Even thy sons: for verily these be brethren mine,

My kinsmen belovèd, my childhood-playmates: myself I call

Thine own, own sister, my sister’s own little daughter withal,

Since even as them the baby me to thy breast didst thou hold:

So still have I heard the tale by the lips of my mother told.

But go thou, in silence bury this my kindness, that so

I may work out unwares to my parents my promise. At dawn will I go

Unto Hekatê’s fane, to bear thither the drugs that shall cast a spell

On the bulls for the stranger for whose sake all this strife befell.’

So the mother returned from the chamber, and spake to her sons full fain  {740}

Of her sister’s help. But now did the tide of shame again

And of terrible fear o’er the soul of Medea in solitude rise,

That she in her sire’s despite for a man such deeds should devise.

Then night drew darkness over the earth; on the lonely sea

The sailors gazed from their ships on the Bear and the flashing three

Of Orion; and came upon every wayfarer longing for sleep,

And on each gate-warder; and mothers, that daylong wont to weep

For children dead, with the peace of slumber were folded around.

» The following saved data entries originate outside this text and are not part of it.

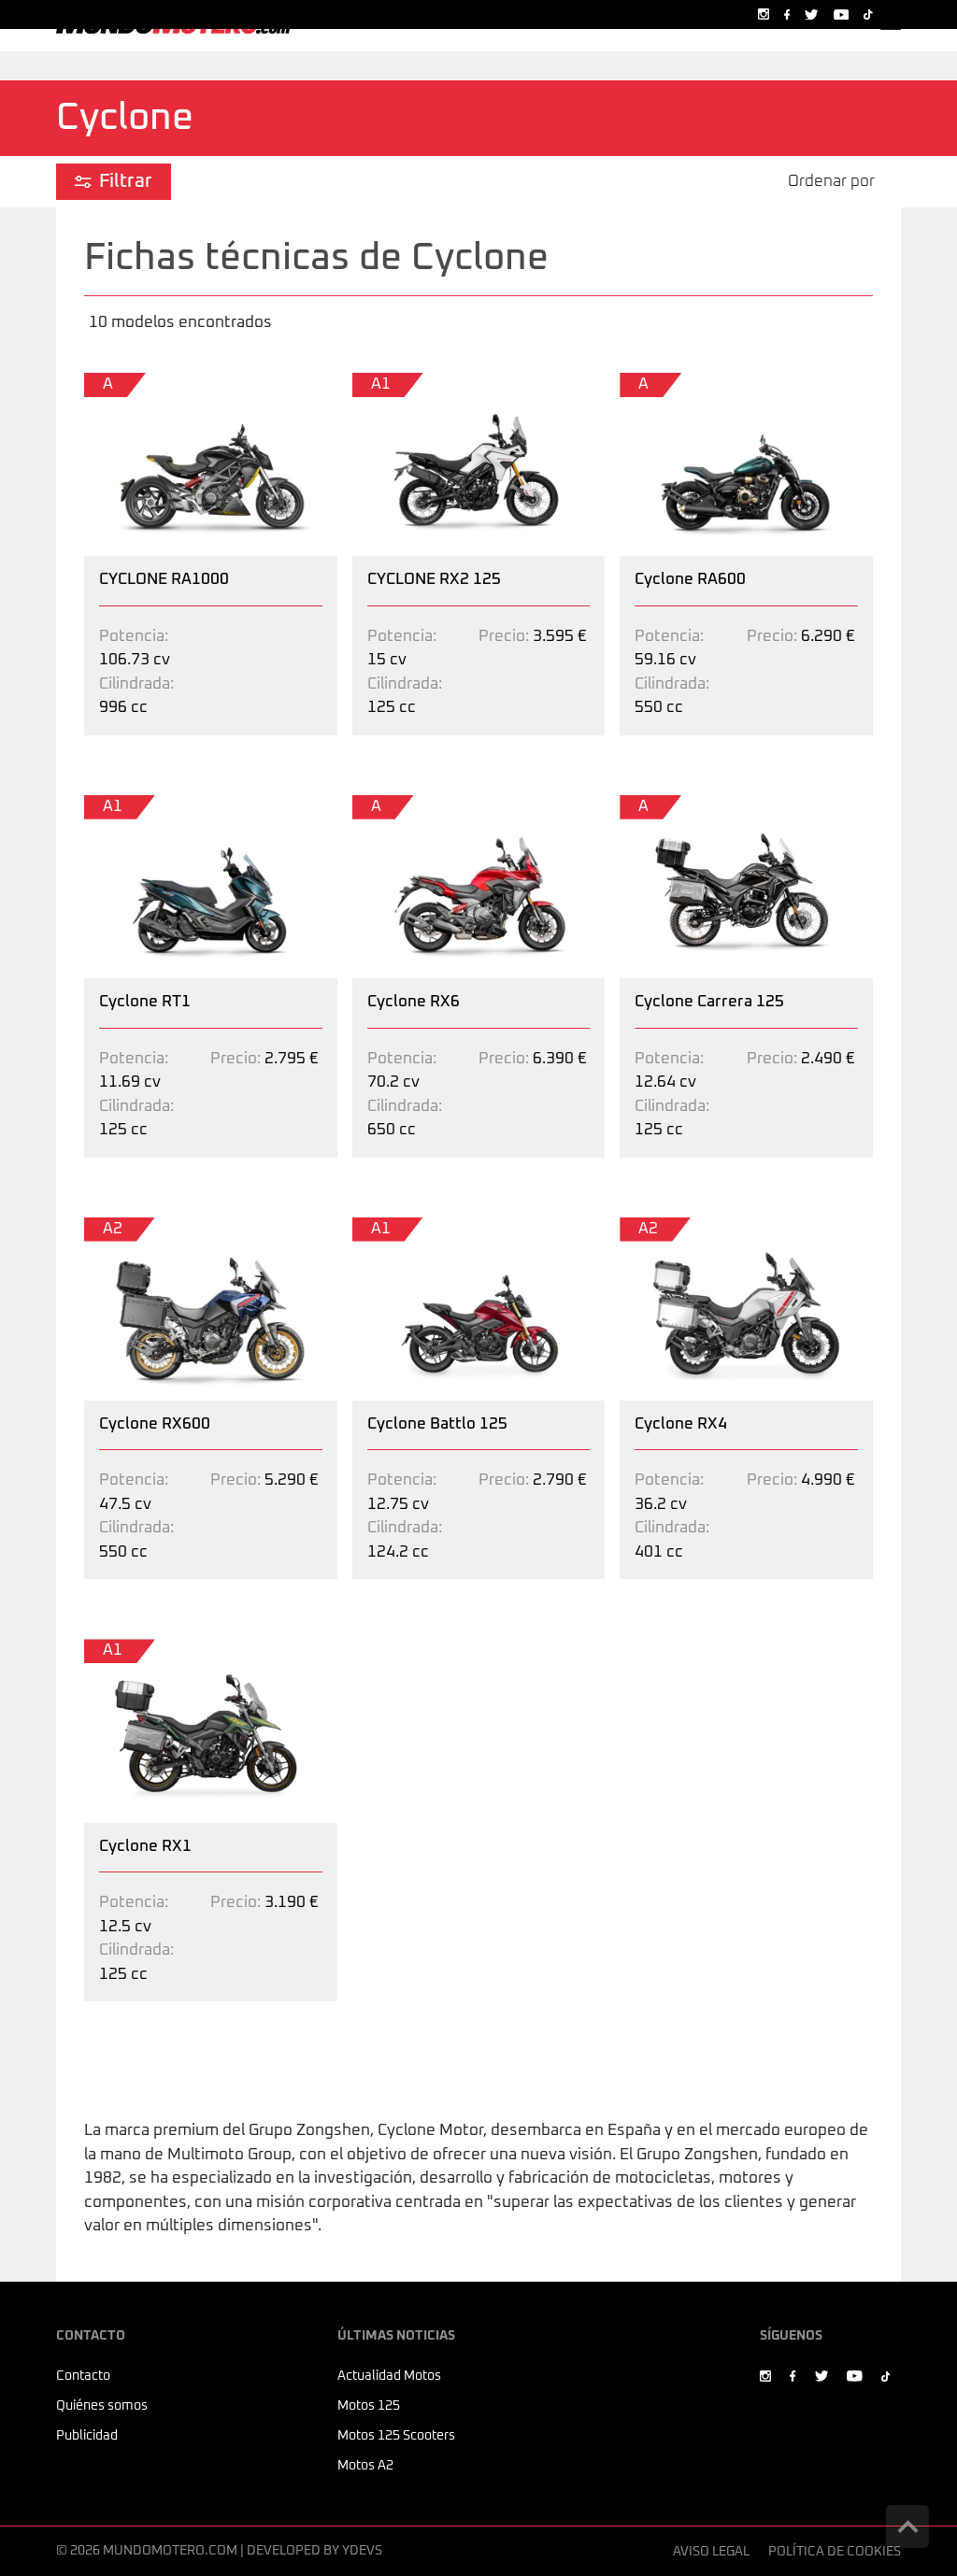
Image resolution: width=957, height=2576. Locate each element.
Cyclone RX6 (397, 807)
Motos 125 (368, 2405)
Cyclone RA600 (675, 384)
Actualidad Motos (389, 2376)
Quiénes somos (102, 2405)
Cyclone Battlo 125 (421, 1229)
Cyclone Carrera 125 (692, 807)
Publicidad (87, 2435)
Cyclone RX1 (129, 1650)
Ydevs (362, 2550)
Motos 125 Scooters (396, 2435)
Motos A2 (365, 2465)
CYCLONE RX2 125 (418, 384)
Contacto (83, 2376)
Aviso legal (711, 2551)
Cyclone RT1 (129, 807)
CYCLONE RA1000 (149, 384)
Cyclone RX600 (138, 1229)
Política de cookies (834, 2551)
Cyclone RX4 (665, 1229)
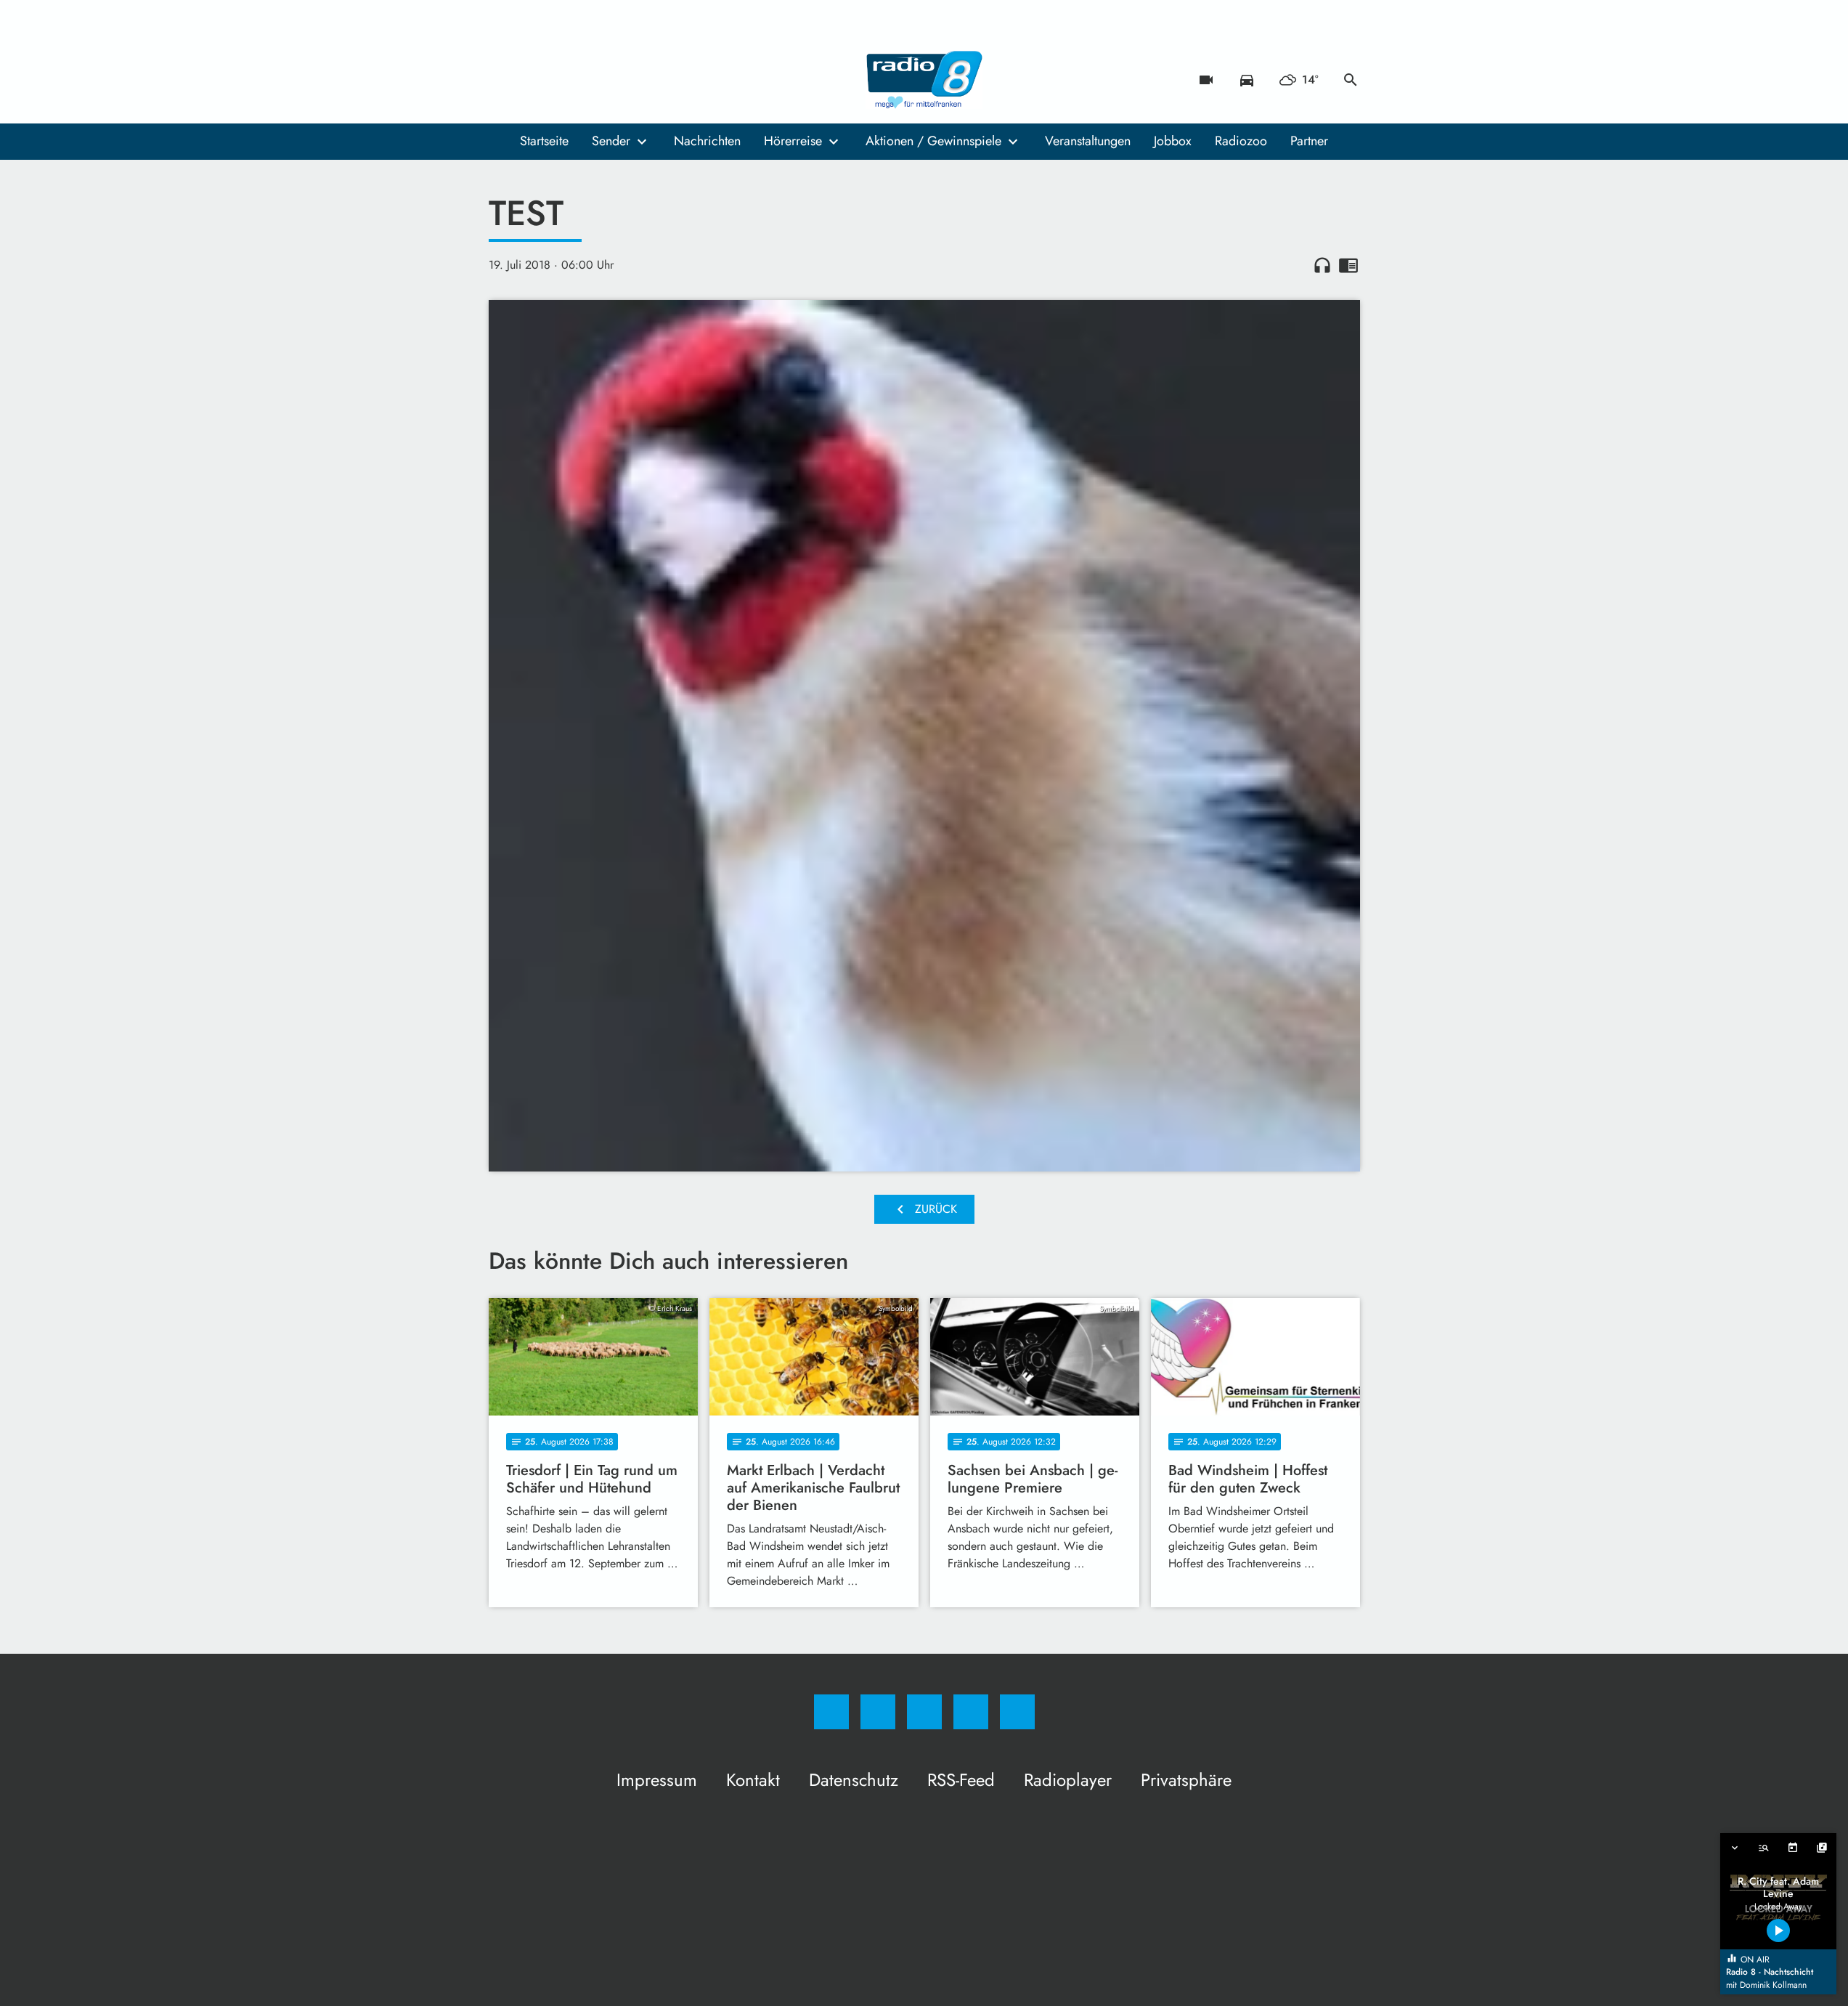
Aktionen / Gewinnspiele (933, 140)
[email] (619, 79)
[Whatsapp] (561, 79)
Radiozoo (1241, 140)
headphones (1322, 265)
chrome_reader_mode (1348, 265)
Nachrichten (707, 140)
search (1350, 80)
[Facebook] (503, 79)
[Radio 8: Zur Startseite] (924, 80)
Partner (1309, 140)
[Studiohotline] (590, 79)
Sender (611, 140)
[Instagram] (532, 79)
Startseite (544, 140)
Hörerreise (793, 140)
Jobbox (1173, 140)
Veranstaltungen (1088, 140)
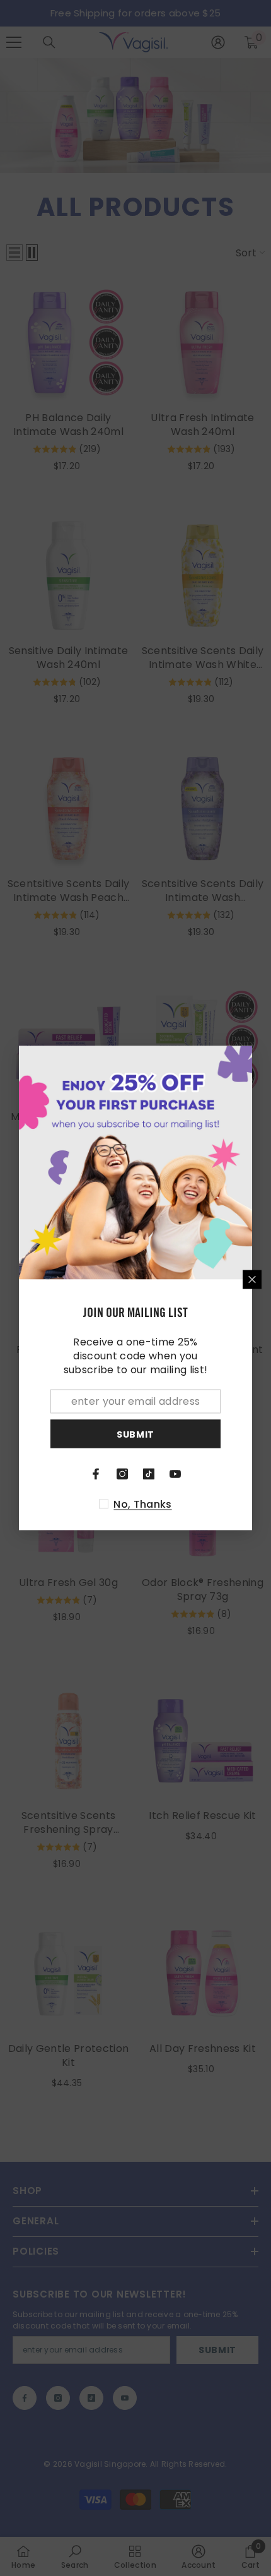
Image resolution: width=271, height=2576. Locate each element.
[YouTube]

No barking of dogs through the city there was any more, no sound

Of voices, but all the blackening gloom was with silence bound.  {750}

But not o’er Medea did sleep sweet dews of forgetfulness shake;

For many a care in her yearning for Jason held her awake,

Adread of the mighty strength of the bulls, ’neath the fury of whom

He must die in the War-god’s acre, must die by a shameful doom.

And with thick fast throbbings struggled the heart in her breast alway;

As when on the wall of a dwelling the leaping sunbeams play

Flung up from the water that into a caldron but now fell plashing,

Or into a pail, and hither and thither the sunbeam flashing

In lightning eddy and flicker is dancing in mad unrest,

So quivered and fluttered the heart within the maiden’s breast.  {760}

And the tears from her eyes were flowing for ruth, and through all her frame

Like a smouldering fire her anguish burned, and coiled its flame

Round every fine-strung nerve, and thrilled to her beating brain

Where sharpest of all the pang strikes in, when the shafts of pain

Are shot to the heart by the Loves that rest them never from harm.

And now did she say that the drugs she would give that should bind with a charm

The bulls, and now would she not, but with him would she cease to live.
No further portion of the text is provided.